**What you need to do:** Copy the listing from its first line through the line containing "tap(1113, 691)", substituting "Search" for "Lookup" and leaving everything else as it is.

**Extracted data:**
---*---

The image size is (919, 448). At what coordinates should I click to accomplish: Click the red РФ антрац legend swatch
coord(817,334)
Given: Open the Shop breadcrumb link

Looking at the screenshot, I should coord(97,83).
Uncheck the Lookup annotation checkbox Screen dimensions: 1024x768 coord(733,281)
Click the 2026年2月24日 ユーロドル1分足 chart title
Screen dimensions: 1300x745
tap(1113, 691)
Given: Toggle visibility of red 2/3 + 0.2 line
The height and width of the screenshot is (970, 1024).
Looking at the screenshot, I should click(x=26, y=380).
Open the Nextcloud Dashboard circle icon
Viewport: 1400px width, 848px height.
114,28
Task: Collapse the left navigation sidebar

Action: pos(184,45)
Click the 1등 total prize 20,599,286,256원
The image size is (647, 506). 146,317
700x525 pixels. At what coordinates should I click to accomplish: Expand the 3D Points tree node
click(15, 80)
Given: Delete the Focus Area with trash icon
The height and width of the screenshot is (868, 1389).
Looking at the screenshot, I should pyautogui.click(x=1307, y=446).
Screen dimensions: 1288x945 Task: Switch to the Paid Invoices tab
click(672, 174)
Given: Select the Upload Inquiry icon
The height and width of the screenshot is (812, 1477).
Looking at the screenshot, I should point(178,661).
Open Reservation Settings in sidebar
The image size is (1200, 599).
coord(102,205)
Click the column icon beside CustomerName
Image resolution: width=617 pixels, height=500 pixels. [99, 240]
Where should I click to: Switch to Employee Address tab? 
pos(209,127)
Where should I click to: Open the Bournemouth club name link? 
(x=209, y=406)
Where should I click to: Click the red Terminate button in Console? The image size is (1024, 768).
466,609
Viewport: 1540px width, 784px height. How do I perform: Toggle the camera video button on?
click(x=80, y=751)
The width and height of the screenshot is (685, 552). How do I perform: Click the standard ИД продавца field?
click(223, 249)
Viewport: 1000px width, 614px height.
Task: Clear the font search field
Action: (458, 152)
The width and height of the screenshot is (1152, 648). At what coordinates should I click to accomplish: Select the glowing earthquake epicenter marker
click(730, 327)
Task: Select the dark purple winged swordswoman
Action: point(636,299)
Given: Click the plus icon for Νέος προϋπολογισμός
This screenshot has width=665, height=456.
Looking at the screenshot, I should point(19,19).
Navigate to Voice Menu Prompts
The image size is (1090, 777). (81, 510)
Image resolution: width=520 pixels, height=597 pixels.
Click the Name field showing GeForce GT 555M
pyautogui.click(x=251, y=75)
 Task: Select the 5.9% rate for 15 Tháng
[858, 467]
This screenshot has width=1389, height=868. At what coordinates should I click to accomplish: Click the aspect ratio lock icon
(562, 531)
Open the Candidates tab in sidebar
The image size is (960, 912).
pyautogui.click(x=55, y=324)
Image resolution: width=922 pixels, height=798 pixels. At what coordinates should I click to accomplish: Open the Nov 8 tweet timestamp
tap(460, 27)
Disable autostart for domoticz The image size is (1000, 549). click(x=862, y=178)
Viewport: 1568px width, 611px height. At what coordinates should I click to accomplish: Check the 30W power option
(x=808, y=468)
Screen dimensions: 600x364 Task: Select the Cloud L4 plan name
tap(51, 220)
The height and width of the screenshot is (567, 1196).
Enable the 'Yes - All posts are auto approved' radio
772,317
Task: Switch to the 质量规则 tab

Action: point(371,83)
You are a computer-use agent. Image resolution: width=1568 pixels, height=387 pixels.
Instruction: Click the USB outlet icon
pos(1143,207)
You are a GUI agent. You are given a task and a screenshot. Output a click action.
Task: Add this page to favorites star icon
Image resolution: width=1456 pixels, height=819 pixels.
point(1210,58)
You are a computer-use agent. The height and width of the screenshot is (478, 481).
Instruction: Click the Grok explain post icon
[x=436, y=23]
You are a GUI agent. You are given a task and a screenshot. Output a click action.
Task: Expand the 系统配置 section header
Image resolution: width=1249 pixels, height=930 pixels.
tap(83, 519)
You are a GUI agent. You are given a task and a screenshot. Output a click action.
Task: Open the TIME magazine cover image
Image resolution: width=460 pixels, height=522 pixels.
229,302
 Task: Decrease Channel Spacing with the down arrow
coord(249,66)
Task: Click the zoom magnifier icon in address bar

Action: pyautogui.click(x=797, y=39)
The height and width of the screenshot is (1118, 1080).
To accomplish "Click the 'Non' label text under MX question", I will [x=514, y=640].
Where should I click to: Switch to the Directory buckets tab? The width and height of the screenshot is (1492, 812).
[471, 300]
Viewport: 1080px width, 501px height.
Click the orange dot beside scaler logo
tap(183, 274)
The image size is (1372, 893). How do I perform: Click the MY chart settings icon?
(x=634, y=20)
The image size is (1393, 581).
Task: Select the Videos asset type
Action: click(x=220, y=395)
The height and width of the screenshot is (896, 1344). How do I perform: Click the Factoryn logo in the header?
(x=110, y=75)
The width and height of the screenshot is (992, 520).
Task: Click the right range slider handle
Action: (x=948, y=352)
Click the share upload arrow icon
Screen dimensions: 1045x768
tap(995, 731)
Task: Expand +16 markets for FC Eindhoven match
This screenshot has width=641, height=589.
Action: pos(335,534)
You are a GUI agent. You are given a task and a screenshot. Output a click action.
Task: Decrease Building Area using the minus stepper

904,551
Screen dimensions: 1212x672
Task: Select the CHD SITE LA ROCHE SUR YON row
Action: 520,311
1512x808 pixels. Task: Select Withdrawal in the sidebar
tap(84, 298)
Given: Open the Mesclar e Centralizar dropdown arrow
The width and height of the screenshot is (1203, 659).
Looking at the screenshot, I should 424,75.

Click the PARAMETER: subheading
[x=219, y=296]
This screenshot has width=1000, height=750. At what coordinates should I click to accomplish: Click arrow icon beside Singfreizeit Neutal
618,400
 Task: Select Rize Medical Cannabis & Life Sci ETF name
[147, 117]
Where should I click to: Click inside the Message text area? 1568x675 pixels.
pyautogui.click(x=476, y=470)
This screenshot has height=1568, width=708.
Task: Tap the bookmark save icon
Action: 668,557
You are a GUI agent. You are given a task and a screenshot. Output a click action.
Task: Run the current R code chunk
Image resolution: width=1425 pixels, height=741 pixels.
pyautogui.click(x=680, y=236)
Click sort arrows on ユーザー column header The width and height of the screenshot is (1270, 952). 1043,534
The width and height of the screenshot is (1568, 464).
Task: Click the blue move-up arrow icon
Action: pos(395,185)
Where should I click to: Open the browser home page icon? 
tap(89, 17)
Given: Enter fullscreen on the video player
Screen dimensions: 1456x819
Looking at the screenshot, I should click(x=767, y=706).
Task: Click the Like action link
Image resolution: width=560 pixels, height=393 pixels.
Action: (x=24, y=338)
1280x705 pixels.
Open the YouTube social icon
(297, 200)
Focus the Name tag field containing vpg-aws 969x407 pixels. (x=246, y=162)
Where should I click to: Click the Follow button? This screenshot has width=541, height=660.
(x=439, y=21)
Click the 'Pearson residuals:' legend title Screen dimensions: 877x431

---*---

**Response:**
The image size is (919, 448). At what coordinates should I click to accomplish: Click the red РФ антрац legend swatch
coord(817,334)
Given: Open the Shop breadcrumb link

Looking at the screenshot, I should coord(97,83).
Uncheck the Search annotation checkbox Screen dimensions: 1024x768 coord(733,281)
Click the 2026年2月24日 ユーロドル1分足 chart title
Screen dimensions: 1300x745
tap(1113, 691)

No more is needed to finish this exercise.